*TASK ITEM*
Down to the final character, output the records below as they stand.

*TASK INPUT*

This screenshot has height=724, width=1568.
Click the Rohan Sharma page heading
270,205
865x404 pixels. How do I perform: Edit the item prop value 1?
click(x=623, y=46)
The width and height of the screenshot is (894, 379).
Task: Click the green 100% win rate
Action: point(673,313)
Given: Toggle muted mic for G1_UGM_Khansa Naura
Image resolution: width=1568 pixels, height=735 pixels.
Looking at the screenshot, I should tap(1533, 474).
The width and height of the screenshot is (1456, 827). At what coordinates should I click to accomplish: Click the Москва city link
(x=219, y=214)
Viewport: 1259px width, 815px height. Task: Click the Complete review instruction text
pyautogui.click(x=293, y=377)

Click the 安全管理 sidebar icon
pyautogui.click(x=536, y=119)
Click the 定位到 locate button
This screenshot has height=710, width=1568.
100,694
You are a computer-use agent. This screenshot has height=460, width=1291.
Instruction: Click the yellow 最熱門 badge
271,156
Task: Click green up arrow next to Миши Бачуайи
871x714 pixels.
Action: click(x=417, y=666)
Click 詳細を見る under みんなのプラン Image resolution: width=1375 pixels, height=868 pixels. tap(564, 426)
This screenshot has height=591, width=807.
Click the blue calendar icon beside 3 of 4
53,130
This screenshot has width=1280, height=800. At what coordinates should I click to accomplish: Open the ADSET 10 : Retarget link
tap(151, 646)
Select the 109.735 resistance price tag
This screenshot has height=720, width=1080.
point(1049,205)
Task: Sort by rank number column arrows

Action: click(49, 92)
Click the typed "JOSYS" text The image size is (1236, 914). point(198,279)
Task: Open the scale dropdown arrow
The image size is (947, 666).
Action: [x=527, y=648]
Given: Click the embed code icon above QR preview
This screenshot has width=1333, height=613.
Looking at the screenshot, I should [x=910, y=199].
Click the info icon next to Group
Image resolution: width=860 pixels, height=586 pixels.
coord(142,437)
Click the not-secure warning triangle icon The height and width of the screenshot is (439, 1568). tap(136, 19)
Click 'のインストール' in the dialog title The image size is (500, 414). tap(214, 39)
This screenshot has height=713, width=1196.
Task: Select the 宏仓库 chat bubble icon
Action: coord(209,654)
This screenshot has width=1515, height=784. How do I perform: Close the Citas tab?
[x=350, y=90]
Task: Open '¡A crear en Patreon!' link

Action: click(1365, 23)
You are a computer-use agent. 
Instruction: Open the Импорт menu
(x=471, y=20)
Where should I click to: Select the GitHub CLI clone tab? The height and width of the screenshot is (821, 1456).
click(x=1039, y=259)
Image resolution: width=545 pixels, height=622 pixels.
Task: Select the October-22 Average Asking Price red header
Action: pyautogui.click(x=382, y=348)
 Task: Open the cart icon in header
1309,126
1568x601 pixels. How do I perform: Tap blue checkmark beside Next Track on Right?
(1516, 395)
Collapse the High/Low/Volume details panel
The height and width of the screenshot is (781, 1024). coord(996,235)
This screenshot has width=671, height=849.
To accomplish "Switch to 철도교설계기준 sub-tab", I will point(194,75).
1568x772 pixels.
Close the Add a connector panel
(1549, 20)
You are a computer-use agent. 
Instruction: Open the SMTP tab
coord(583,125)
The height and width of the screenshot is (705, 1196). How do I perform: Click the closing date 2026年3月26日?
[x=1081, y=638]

*SOLUTION TO THIS EXERCISE*
This screenshot has height=724, width=1568.
Click the Rohan Sharma page heading
270,205
865x404 pixels. How do I perform: Edit the item prop value 1?
click(x=623, y=46)
The width and height of the screenshot is (894, 379).
Task: Click the green 100% win rate
Action: point(673,313)
Given: Toggle muted mic for G1_UGM_Khansa Naura
Image resolution: width=1568 pixels, height=735 pixels.
Looking at the screenshot, I should tap(1533, 474).
The width and height of the screenshot is (1456, 827). At what coordinates should I click to accomplish: Click the Москва city link
(x=219, y=214)
Viewport: 1259px width, 815px height. Task: Click the Complete review instruction text
pyautogui.click(x=293, y=377)

Click the 安全管理 sidebar icon
pyautogui.click(x=536, y=119)
Click the 定位到 locate button
This screenshot has height=710, width=1568.
100,694
You are a computer-use agent. This screenshot has height=460, width=1291.
Instruction: Click the yellow 最熱門 badge
271,156
Task: Click green up arrow next to Миши Бачуайи
871x714 pixels.
Action: click(x=417, y=666)
Click 詳細を見る under みんなのプラン Image resolution: width=1375 pixels, height=868 pixels. tap(564, 426)
This screenshot has height=591, width=807.
Click the blue calendar icon beside 3 of 4
53,130
This screenshot has width=1280, height=800. At what coordinates should I click to accomplish: Open the ADSET 10 : Retarget link
tap(151, 646)
Select the 109.735 resistance price tag
This screenshot has height=720, width=1080.
point(1049,205)
Task: Sort by rank number column arrows

Action: click(49, 92)
Click the typed "JOSYS" text The image size is (1236, 914). point(198,279)
Task: Open the scale dropdown arrow
The image size is (947, 666).
Action: [x=527, y=648]
Given: Click the embed code icon above QR preview
This screenshot has width=1333, height=613.
Looking at the screenshot, I should [x=910, y=199].
Click the info icon next to Group
Image resolution: width=860 pixels, height=586 pixels.
coord(142,437)
Click the not-secure warning triangle icon The height and width of the screenshot is (439, 1568). tap(136, 19)
Click 'のインストール' in the dialog title The image size is (500, 414). tap(214, 39)
This screenshot has height=713, width=1196.
Task: Select the 宏仓库 chat bubble icon
Action: coord(209,654)
This screenshot has width=1515, height=784. How do I perform: Close the Citas tab?
[x=350, y=90]
Task: Open '¡A crear en Patreon!' link

Action: click(1365, 23)
You are a computer-use agent. 
Instruction: Open the Импорт menu
(x=471, y=20)
Where should I click to: Select the GitHub CLI clone tab? The height and width of the screenshot is (821, 1456).
click(x=1039, y=259)
Image resolution: width=545 pixels, height=622 pixels.
Task: Select the October-22 Average Asking Price red header
Action: pyautogui.click(x=382, y=348)
 Task: Open the cart icon in header
1309,126
1568x601 pixels. How do I perform: Tap blue checkmark beside Next Track on Right?
(1516, 395)
Collapse the High/Low/Volume details panel
The height and width of the screenshot is (781, 1024). coord(996,235)
This screenshot has width=671, height=849.
To accomplish "Switch to 철도교설계기준 sub-tab", I will point(194,75).
1568x772 pixels.
Close the Add a connector panel
(1549, 20)
You are a computer-use agent. 
Instruction: Open the SMTP tab
coord(583,125)
The height and width of the screenshot is (705, 1196). How do I perform: Click the closing date 2026年3月26日?
[x=1081, y=638]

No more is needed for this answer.